_APPLY WHAT YOU READ_
• A. In the surgeon interview, which kinds of participants make up the weekly tumor board?
• B. Can you reproduce the part of the surgeon interview that begins at the words "Dr.James O’Neil- He" and stops after "knowledge and experience?"?

_PROVIDED TEXT_
####################
Dr.James O’Neil- He was the chair of the general surgery department at Vanderbilt. He was my mentor and advisor. He was such a gentlemen and had an amazing way with patients and families. He set a great example of being not only a great surgeon, but managing relationships and getting along with patients and colleagues with excellence.

Dr. Pat Whitworth- he was one of my mentors when I was a fellow. He taught me to embrace new ideas and technology and think outside the box. He helped me to see that we must always be willing to explore new ways of doing things and not getting stuck just because it has always been done that way. Now it has come full circle and we are partners again.

What methods do you employ to keep improving your knowledge and experience?

I always make an effort to attend at least one of our national American Society of Breast Surgeons meetings each year. It is so good to talk to colleagues and see how healthcare is always developing. The personal interaction is always better in the room with others rather than just reading a journal. My greatest source of ongoing education is our weekly tumor board. We pull together all the various providers and help each other to figure out the best course of treatment for each individual patient. It is made up of radiologists, pathologists, medical oncologists, surgeons, radiation oncologists, genetic counselors and our nurse navigators. Each of these participants gives valuable insight so that we can deliver the very best care possible. This really elevates the level of care for our patients, and we learn so much from each other in that environment.

What advice would you give to a woman who has just learned that she has breast cancer?
####################
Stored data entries

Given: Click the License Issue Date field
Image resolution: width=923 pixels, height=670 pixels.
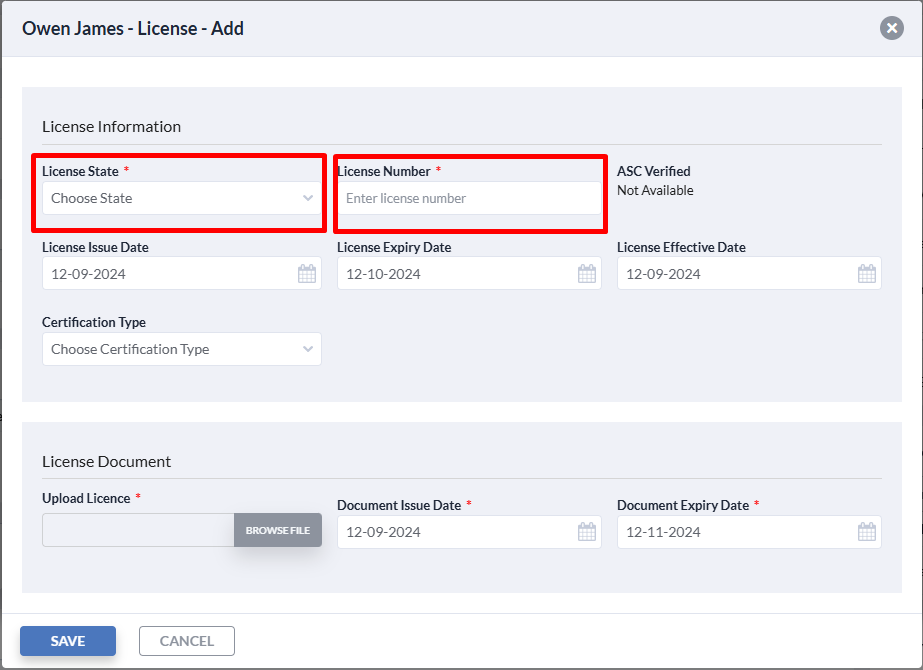Looking at the screenshot, I should tap(182, 273).
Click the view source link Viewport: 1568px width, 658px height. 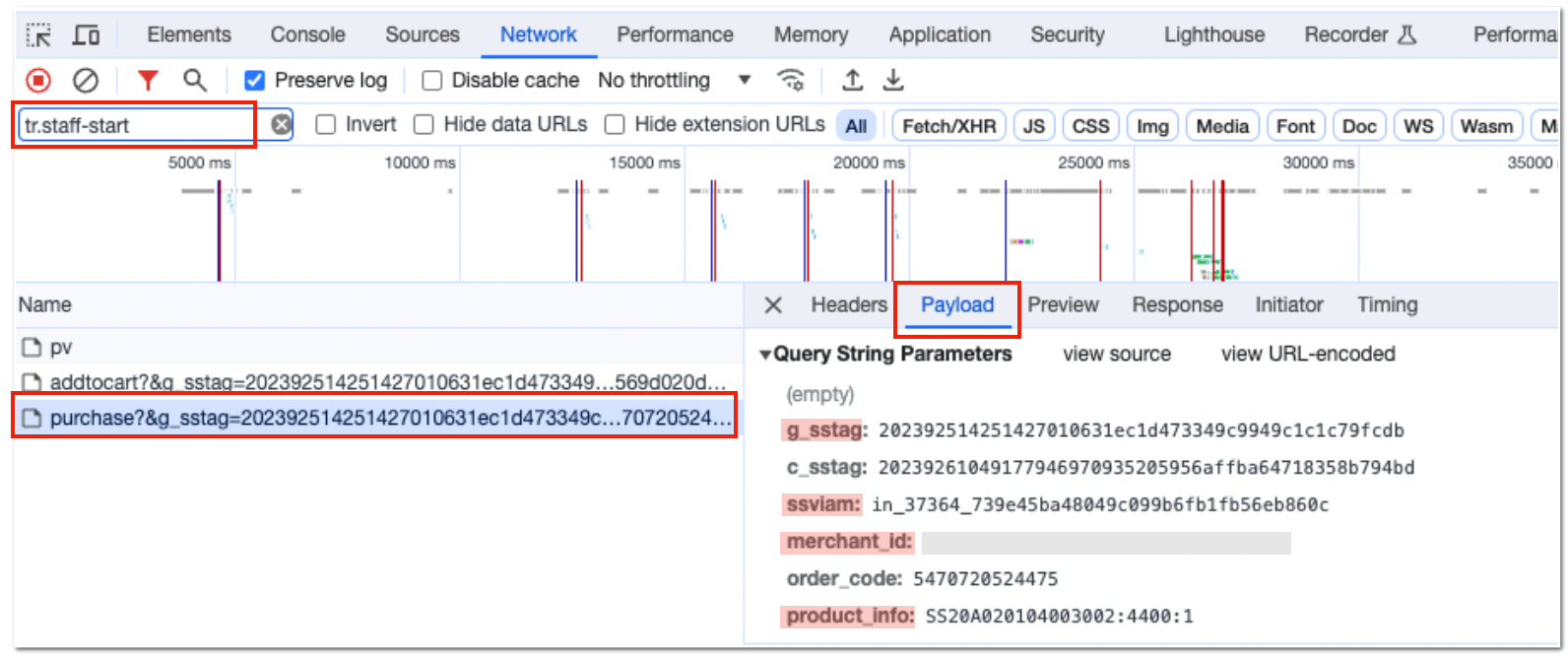[1117, 354]
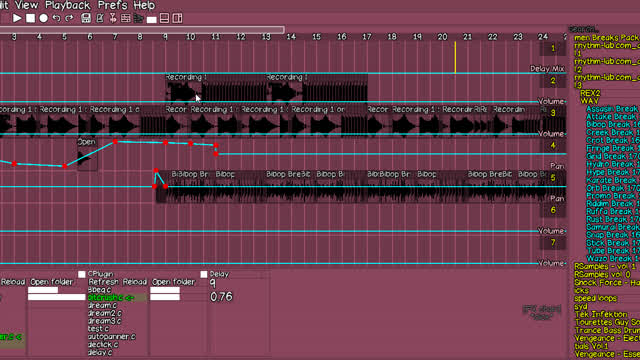This screenshot has width=640, height=360.
Task: Enable the Delay effect checkbox
Action: (204, 274)
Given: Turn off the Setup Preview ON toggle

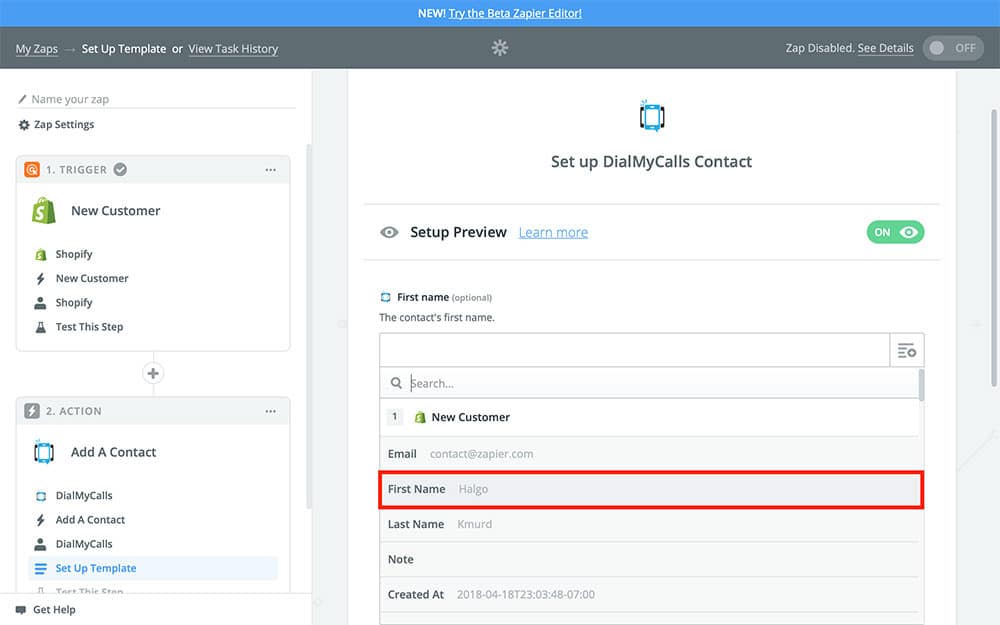Looking at the screenshot, I should tap(895, 232).
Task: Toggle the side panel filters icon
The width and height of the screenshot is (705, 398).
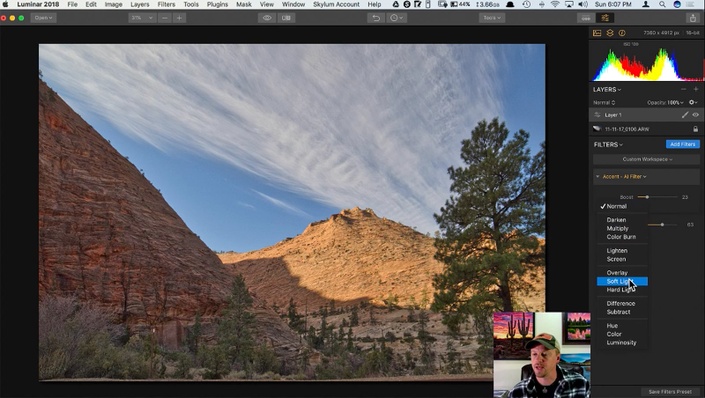Action: tap(605, 18)
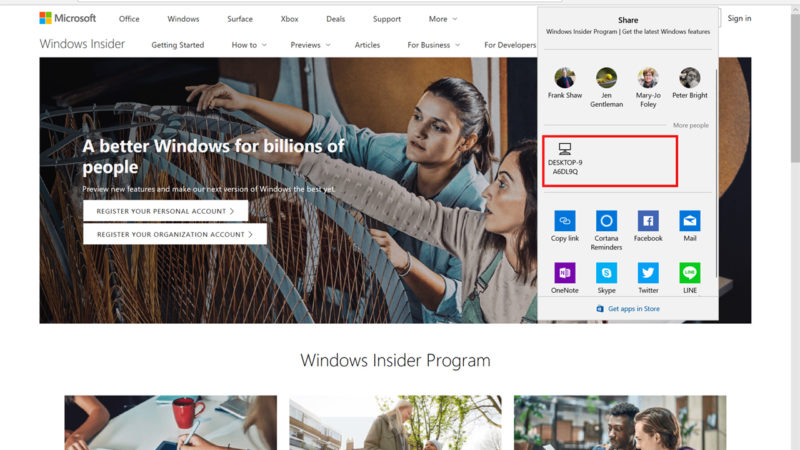Click the Copy link share icon
Screen dimensions: 800x450
pyautogui.click(x=565, y=221)
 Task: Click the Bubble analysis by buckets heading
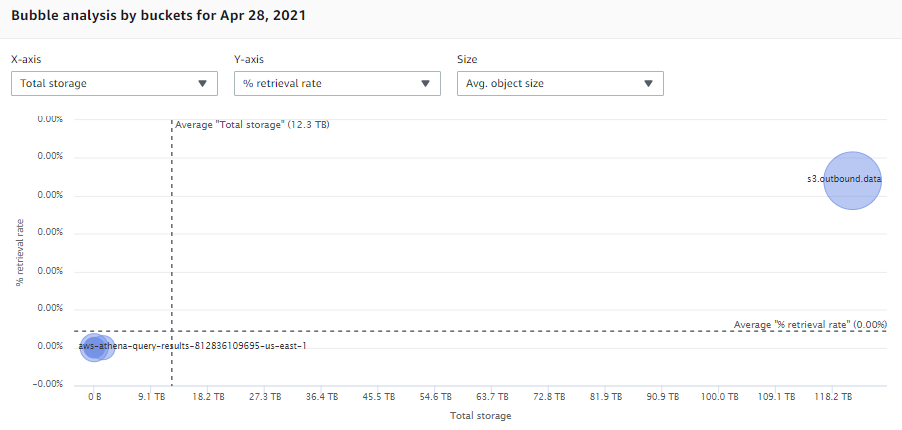click(x=159, y=16)
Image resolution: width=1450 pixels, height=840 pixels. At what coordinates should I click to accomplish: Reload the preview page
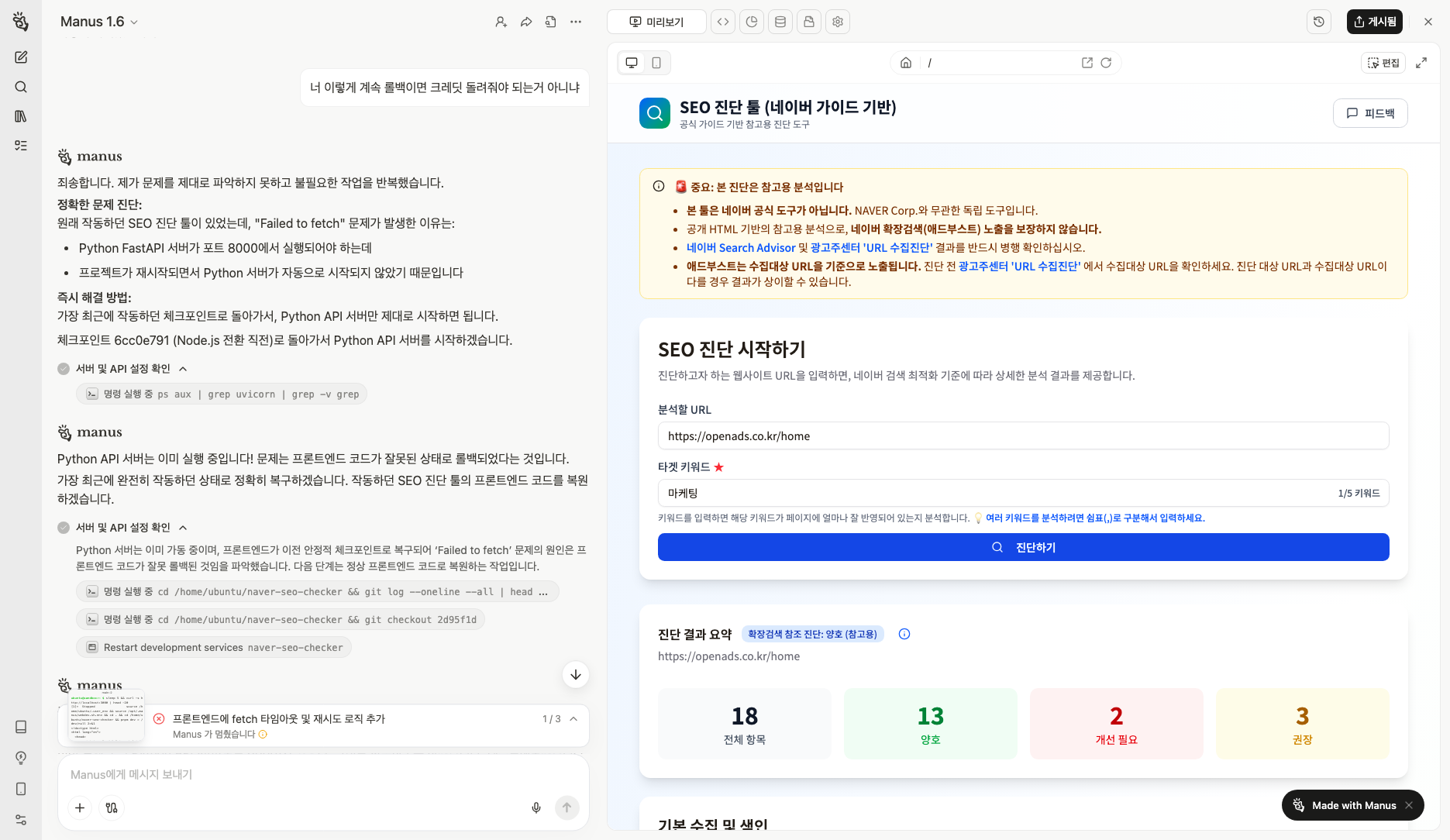(x=1106, y=63)
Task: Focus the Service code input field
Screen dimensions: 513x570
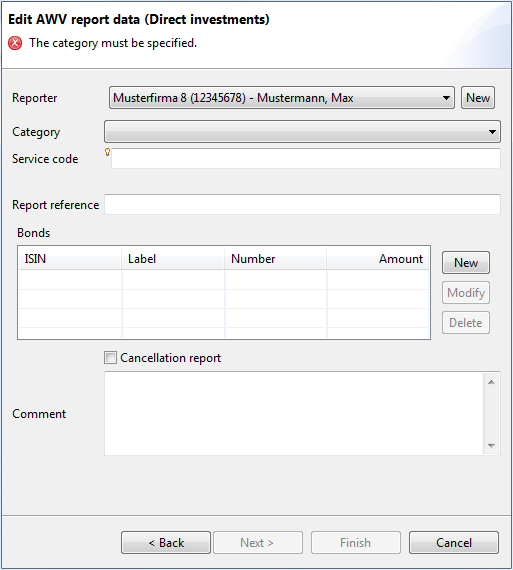Action: (306, 158)
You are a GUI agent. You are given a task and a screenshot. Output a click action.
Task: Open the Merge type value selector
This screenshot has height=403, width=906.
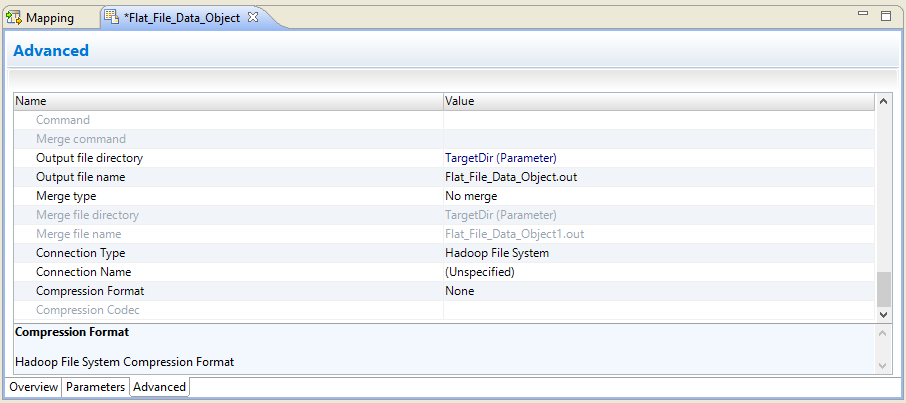[x=658, y=196]
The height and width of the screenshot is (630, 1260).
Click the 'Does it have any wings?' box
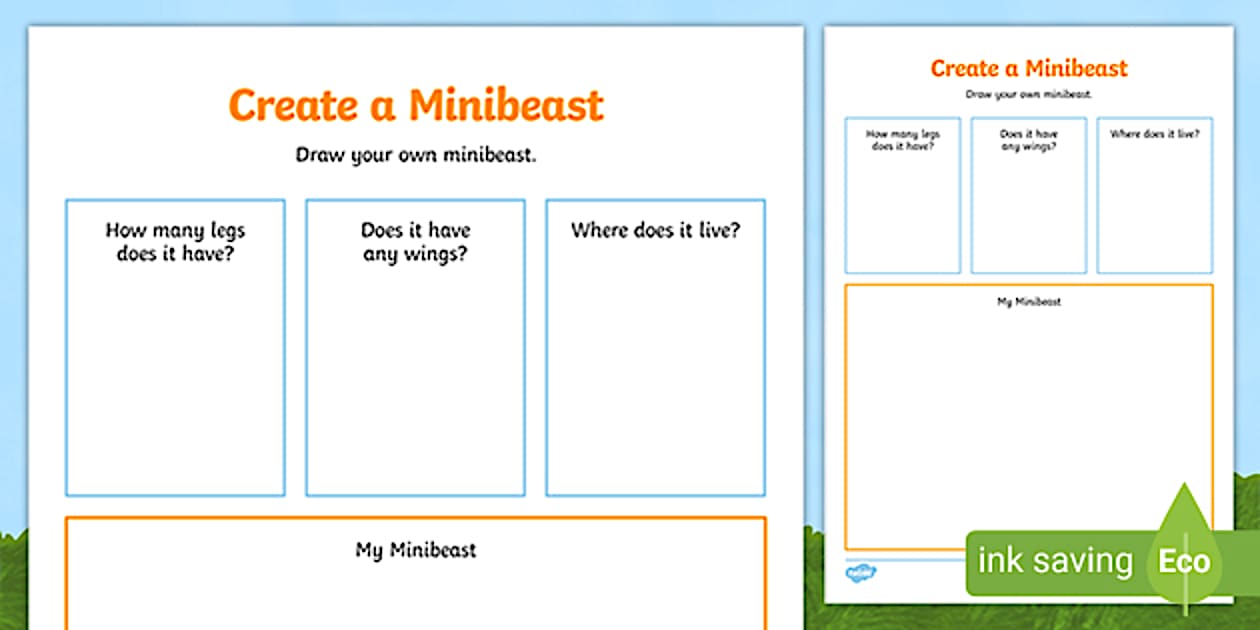pyautogui.click(x=415, y=345)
####################
_ANSWERS FOR THE EXERCISE_
• A.
- Radiologists
- Pathologists
- Medical oncologists
- Surgeons
- Radiation oncologists
- Genetic counselors
- Nurse navigators

• B.
Dr.James O’Neil- He was the chair of the general surgery department at Vanderbilt. He was my mentor and advisor. He was such a gentlemen and had an amazing way with patients and families. He set a great example of being not only a great surgeon, but managing relationships and getting along with patients and colleagues with excellence.

Dr. Pat Whitworth- he was one of my mentors when I was a fellow. He taught me to embrace new ideas and technology and think outside the box. He helped me to see that we must always be willing to explore new ways of doing things and not getting stuck just because it has always been done that way. Now it has come full circle and we are partners again.

What methods do you employ to keep improving your knowledge and experience?